Girton v. City of Seattle

Cox, J.

Michael Girton appeals the superior court’s dismissal of his appeal under the Land Use Petition Act (LUPA).1 Because Girton properly concedes that the challenged stéep slope ordinance has a legitimate public purpose, and fails in his burden to show either that the ordinance uses means that are not reasonably necessary to advance that purpose or that application of the ordinance is unduly oppressive to him, we reject his due process chal*362lenge. We also hold that the ordinance is not unconstitutionally vague and that the City of Seattle is not collaterally estopped from applying the ordinance in this case. We affirm.

Girton owns a 5,004-square-foot piece of property on the south slope of Queen Anne Hill. In 1993, he obtained a building permit to construct a three-story house on the property. Lacking funds, he did not begin construction. The permit expired in April 1995.

Girton later sought to renew the expired permit to build the house. But regulations under the environmentally critical areas (ECA) ordinance, passed in 1992, prohibited the construction plans. Girton was able to obtain the 1993 building permit only because he had applied for the permit in 1990, before the ECA ordinance regulations were enacted. Therefore, under the vested rights doctrine, the regulations did not apply to that application. Girton was unable to renew the permit, however, once the regulations applied to his application.

These regulations, designed to control the harms of soil erosion, allow no more than 30 percent disturbance of a steep slope area. Because Girton’s design plan would have disturbed 64 percent of a steep slope on his property, he sought relief from strict application of the steep slope regulation under an ECA exception.

The Department of Construction and Land Use (DCLU) denied the application for exception. The City of Seattle Hearing Examiner affirmed DCLU’s decision.

Girton then sought judicial review under LUPA of the hearing examiner’s decision. The superior court affirmed, dismissing the petition.

Girton appeals.

Due Process

Judicial review of land use decisions is governed by LUPA. Specifically, RCW 36.70C.130(1) provides that the *363court may grant relief only if certain criteria are met. Girton asserts in his opening brief that he can establish a right to relief under four of the six statutory criteria. But his argument in the briefs is limited to only one of these criteria: “The land use decision violates the constitutional rights of the party seeking relief.”2 Thus, we deal only with those issues relating to that criterion.

◆ DATASET CONTENT ◆
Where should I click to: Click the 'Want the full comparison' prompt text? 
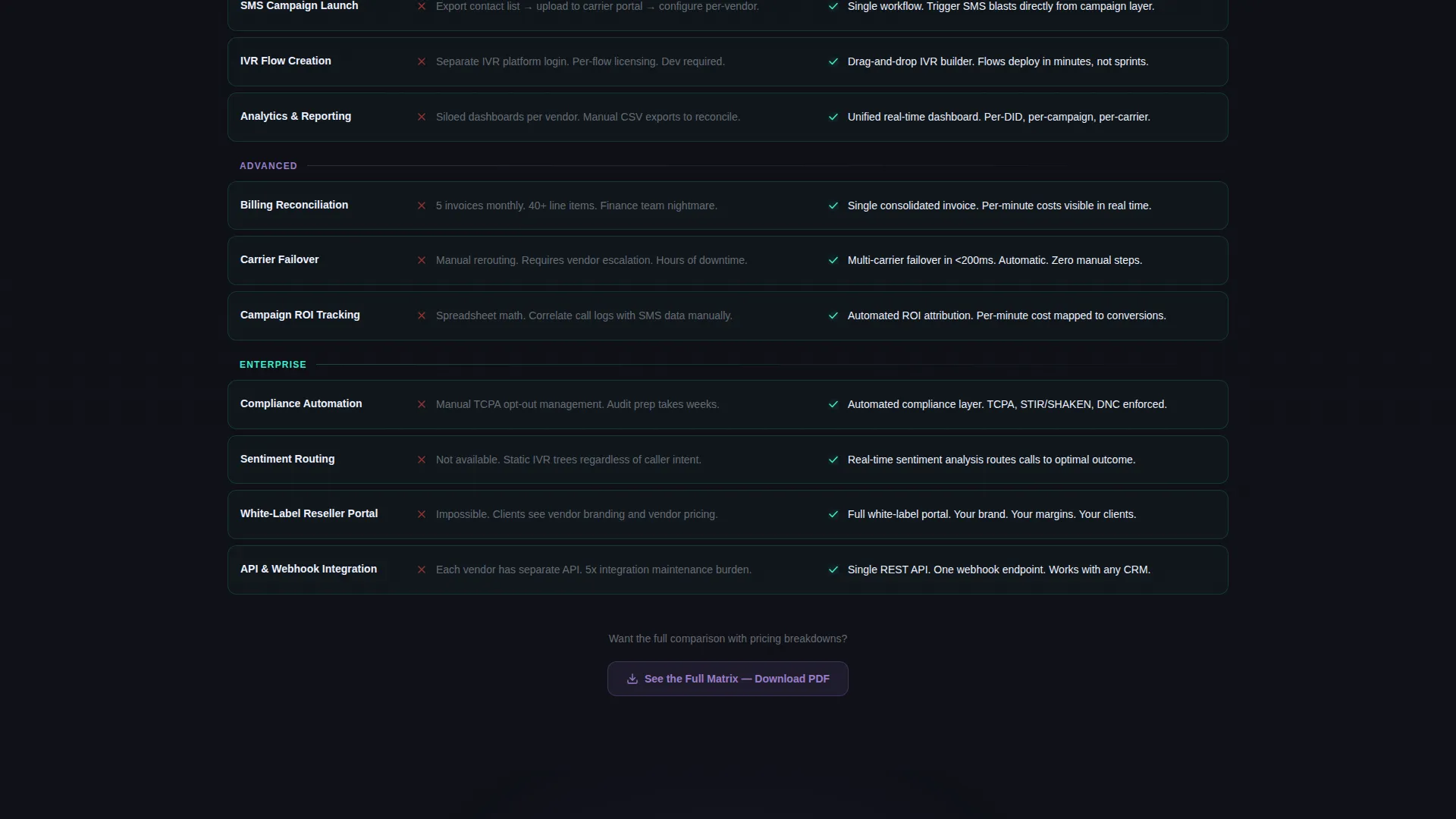727,639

◆ EXERCISE BRIEF ◆
Rewrite the passage of the Girton v. City of Seattle opinion starting with "Girton then sought" and going on through "to that criterion.", substituting "the Land Use Petition Act" for "LUPA".

◆ OUTPUT OF THE EXERCISE ◆
Girton then sought judicial review under the Land Use Petition Act of the hearing examiner’s decision. The superior court affirmed, dismissing the petition.

Girton appeals.

Due Process

Judicial review of land use decisions is governed by the Land Use Petition Act. Specifically, RCW 36.70C.130(1) provides that the *363court may grant relief only if certain criteria are met. Girton asserts in his opening brief that he can establish a right to relief under four of the six statutory criteria. But his argument in the briefs is limited to only one of these criteria: “The land use decision violates the constitutional rights of the party seeking relief.”2 Thus, we deal only with those issues relating to that criterion.